Today she shrugged, and it threatened to draw his eyes straight to the vee between her generous breasts. “I was a minor, so my aunt had access to my bank account. She used what I’d saved to pay for my ticket to Samoa.”
Jake looked at the line of her profile, searching for all the things he could feel but that she didn’t say. Her words had been offhand, without anger, but that was impossible after such a major forced shift in her life—especially one paid for with money she’d worked hard to earn. The Juliet he’d known had always been angry.
“Who did you stay with in Samoa? Grandparents?”
“Yup. My dad’s parents.”
“How was it going to school there?”
A pause before she said, “I had to repeat a grade.” Words that held more unspoken things. “Let’s just say things were a bit messed up.”
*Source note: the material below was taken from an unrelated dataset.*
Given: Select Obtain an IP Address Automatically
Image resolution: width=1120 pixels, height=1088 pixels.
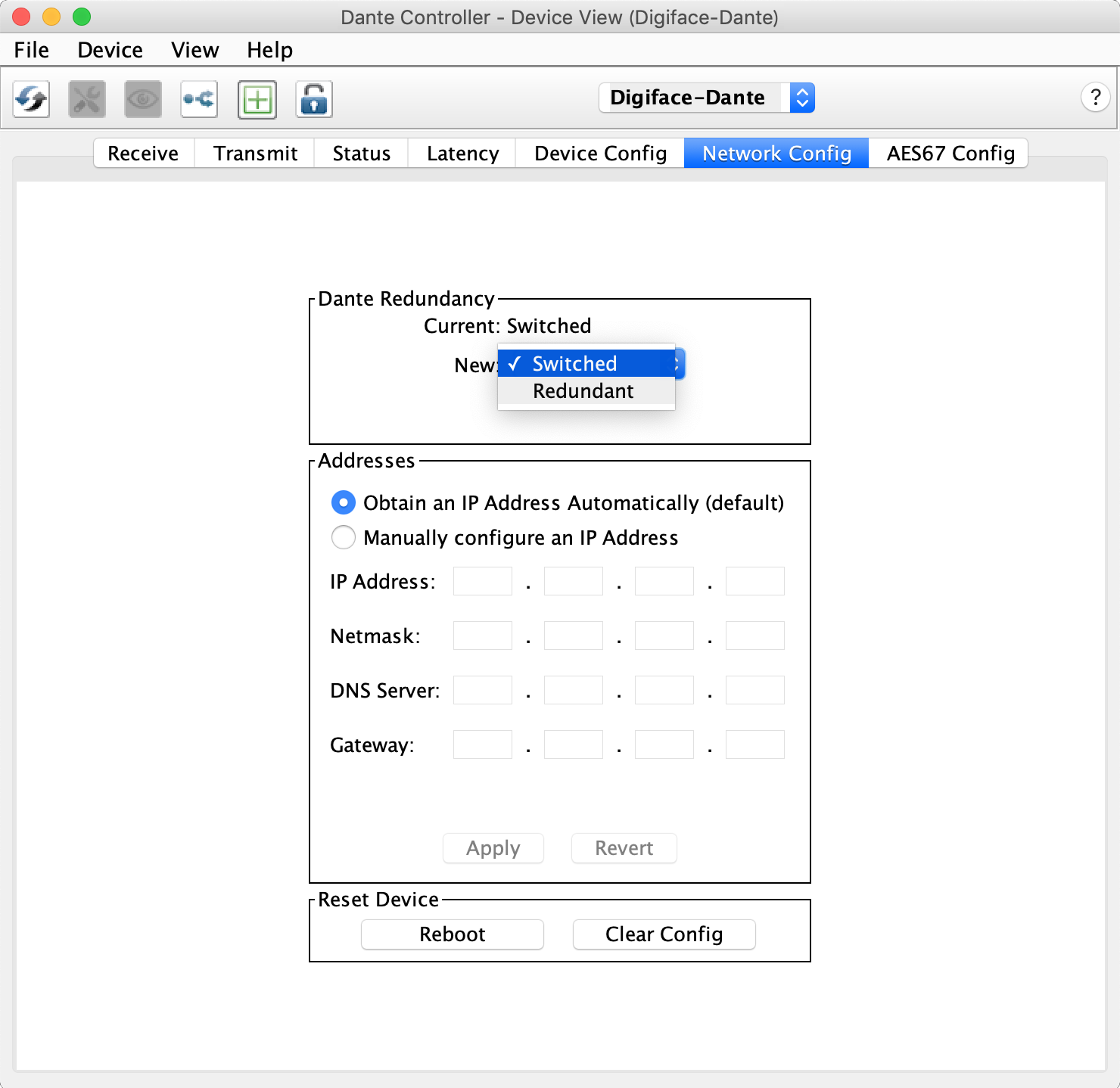Looking at the screenshot, I should [344, 502].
Jake shrugged. “I repeated a grade too.”
Dark eyes met his, a softness to them that cut him off at the knees it was so unexpected from this woman made of prickles and armored to the teeth.
r /> “You’re a really good dad, Jake,” she said. “I think Callie would be beyond happy to see how you’ve raised your daughter. She had such dreams for her baby.”
This wasn’t a topic on which Jake spoke often, not even to his brothers. And he hadn’t had a non-family best friend for a long time. Most of the guys his age who played rugby were still unfettered by family obligations and lived a life that he couldn’t—and didn’t want to—emulate. No late-night drinking sessions for Jake, no taking off on weekends away without planning well ahead of time.
He got along better with the older guys on the team, the ones with families of their own, but their mutual responsibilities meant they didn’t hang as much. Because they got it, got that Jake’s daughter was his responsibility and he loved her. He wanted to be there for her. Esme didn’t have a mum, just him.
While his entire family was always around, ready to help, he was the one who kissed her good night and got her up in the morning. He was the one who went with her to get her school supplies, and he’d learned how to braid hair so he could braid hers.
All these things, and more, he usually never spoke aloud.
Today, however, maybe because Juliet had known Calypso, he found himself saying, “Yeah, I hope so. She would’ve been a hell of a good mum.” Calypso had been the one with the plans, the one who’d made lists of what their baby would need.
“She chose Esme’s name, didn’t she?”
Of course Calypso would’ve shared that with her best friend. “And she made all these videos, talking to Esme while she was pregnant.” Cradling her belly while speaking to her “sweet baby.” “Esme likes to listen to and watch them sometimes.”
Danny had helped Jake load all the videos into the cloud and set a backup so Esme would never lose access to them. “We do that on Mother’s Day.” His daughter had grown up knowing that she’d had a mother who’d loved her very much. “I just wish that Calypso could see who Esme’s growing up to be—she would’ve been so proud.”